In July 2021, Webbed Sphere purchased Flying Buffalo, which included Tunnels & Trolls, and terminated all licenses granted to third party publishing companies, including Peryton Publishing. In response, Peryton Publishing removed the T&T name and brand from their previously published materials, and could not use the game name or content in future publications, including Elder Tunnels.

==Reception==
In Issue 4.3 of the French games magazine Casus Belli, Patrice Greille identified Elder Tunnels as an excellent prozine, and called it "absolutely essential for anyone interested in T&T."

In October 2011, Scott Malthouse, one of the staff writers of Elder Tunnels, noted in his The Trollish Delver website the release of the Halloween 2011 issue of Elder Tunnels is "packed to the brim with awesomeness."
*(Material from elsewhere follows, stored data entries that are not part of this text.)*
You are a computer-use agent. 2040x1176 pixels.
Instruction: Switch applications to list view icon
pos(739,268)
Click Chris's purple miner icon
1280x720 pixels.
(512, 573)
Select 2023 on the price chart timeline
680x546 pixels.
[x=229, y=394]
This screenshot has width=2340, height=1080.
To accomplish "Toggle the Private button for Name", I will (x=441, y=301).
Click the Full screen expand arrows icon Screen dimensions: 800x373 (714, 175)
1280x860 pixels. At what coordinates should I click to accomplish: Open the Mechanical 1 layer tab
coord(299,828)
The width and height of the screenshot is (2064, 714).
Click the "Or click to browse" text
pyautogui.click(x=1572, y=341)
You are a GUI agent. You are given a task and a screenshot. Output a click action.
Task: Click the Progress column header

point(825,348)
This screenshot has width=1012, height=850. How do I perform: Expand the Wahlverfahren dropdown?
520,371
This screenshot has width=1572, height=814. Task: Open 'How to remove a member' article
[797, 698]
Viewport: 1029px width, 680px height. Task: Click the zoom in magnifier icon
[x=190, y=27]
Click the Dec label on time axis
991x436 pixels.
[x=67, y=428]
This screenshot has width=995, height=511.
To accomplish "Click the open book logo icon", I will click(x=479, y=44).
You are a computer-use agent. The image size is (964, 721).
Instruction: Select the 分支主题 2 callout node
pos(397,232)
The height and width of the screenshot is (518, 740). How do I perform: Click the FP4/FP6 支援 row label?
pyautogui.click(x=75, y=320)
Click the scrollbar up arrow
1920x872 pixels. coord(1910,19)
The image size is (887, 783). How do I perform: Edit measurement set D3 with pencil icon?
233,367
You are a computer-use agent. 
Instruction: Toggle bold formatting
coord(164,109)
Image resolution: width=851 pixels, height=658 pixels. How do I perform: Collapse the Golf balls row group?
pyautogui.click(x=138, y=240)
Thomas Grimshaw, in his Alchemy Gaming Blog, reviewed the premier issue (Winter - Spring 2010) of Elder Tunnels in July, 2012, admitting up front "Peryton Publishing now has 6 issues of the Elder Tunnels zine under its belt and, in my opinion, they just keep getting better and better," before analyzing the individual adventures in the first issue:

The first issue was a little hit and miss from my point of view. I absolutely loved the "Wuthering Depths" adventure written by Tom K. Loney. It had depth and an atmosphere that really drew you in as the GM reading over his notes. Stephen Butka's effort, "The Sorcerers Chimney" however left a lot to be desired."

In August 2012, Grimshaw favorably reviewed the Halloween 2010 issue of Elder Tunnels:

Balancing horror and high-fantasy can be a difficult task. Even in surreal, pan-dimensional warp spaces like the many worlds of Tunnels and Trolls it's a delicate balance. Many of the classic tropes have already been explored in depth by most gamers, either through the classic fiction that most of us will have read or, through popular culture.... Pick it up now, read through it within the next week and, your next session can really bring some bite to the table. Not only will the players not be expecting you to run such a scenario but, to their credit, the two GM adventures included in this issue don't read like horror at all... Until your players are already up to their necks in it that is.

Game designer and editor Dan Hembree of The Lone Delver Games, writing in his web blog on October 26, 2012, "The Lone Delver", complimented the Halloween 2012 issue: "This is their annual Halloween issue, and it's a good one," and "[a]t only $5.99 for the pdf it's quite a bargain."

As of June 2026, several issues of the magazine have earned Copper Best Seller rank at DriveThruRPG.